_Problem_.
As the answer, return precisely the lines from the one containing "Where should I" to the final line of the material below, inclusive, and omit every picture.

_Data extract_.
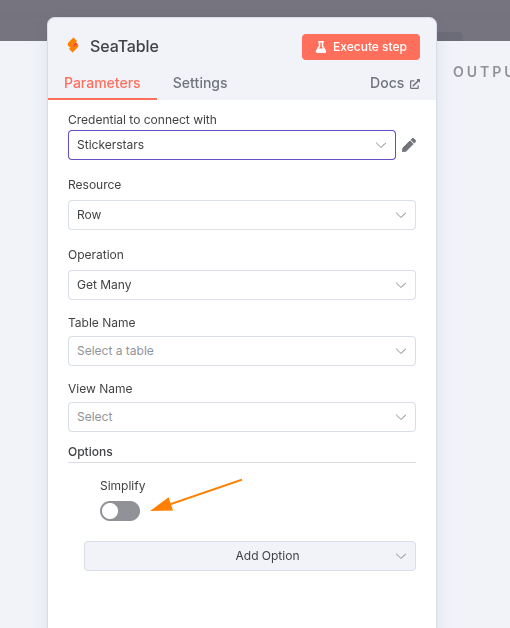The width and height of the screenshot is (510, 628).
Task: Select the Parameters tab
Action: tap(102, 83)
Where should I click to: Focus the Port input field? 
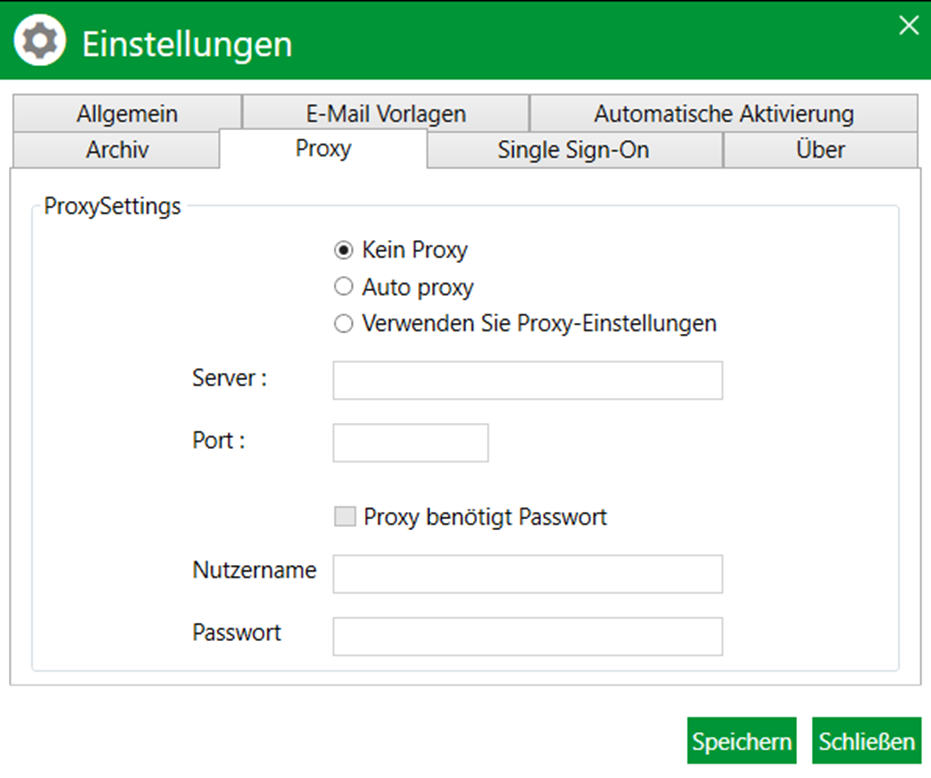[x=411, y=443]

_Exercise response_.
Where should I click to: Focus the Port input field? 
[x=411, y=443]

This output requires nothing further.